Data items
++++++++++++++++++++

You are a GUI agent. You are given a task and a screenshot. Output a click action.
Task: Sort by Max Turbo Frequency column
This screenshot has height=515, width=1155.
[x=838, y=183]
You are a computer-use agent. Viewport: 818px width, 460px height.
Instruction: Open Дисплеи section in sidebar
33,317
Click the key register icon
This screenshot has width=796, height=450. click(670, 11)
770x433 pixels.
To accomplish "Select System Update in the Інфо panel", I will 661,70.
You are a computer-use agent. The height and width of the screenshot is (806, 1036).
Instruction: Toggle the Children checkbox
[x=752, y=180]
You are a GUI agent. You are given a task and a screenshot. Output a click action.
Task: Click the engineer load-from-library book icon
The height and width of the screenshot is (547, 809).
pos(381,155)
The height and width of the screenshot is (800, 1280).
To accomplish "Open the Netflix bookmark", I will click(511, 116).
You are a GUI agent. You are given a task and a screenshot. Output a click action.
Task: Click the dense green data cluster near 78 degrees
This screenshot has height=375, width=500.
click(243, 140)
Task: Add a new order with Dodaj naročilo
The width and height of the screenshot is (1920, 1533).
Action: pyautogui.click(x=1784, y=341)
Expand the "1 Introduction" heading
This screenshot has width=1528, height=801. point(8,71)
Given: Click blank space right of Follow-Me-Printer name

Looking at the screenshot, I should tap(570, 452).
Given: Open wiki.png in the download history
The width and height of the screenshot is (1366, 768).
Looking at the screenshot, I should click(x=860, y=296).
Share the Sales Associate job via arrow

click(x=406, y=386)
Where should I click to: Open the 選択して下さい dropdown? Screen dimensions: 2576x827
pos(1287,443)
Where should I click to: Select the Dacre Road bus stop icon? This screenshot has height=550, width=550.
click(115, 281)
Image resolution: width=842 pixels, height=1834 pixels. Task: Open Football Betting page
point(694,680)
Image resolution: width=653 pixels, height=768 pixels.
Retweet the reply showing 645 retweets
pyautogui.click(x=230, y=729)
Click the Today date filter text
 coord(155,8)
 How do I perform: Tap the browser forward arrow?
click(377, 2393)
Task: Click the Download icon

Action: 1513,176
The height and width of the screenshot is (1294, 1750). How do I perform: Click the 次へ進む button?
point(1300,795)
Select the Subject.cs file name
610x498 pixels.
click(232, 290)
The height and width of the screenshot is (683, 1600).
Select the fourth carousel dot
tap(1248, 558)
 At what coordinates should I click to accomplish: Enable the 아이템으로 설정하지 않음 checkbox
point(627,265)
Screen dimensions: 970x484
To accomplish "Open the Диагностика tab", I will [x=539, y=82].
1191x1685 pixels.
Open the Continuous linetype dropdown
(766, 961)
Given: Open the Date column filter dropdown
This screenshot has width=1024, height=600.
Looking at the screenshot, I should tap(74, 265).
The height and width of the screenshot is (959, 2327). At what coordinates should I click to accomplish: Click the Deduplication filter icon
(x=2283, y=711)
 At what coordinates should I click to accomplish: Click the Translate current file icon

++++++++++++++++++++

Exercise goal
Search the records for the string "file" and report each line that has it.

Answer to this problem
Select the Subject.cs file name
 At what coordinates should I click to accomplish: Click the Translate current file icon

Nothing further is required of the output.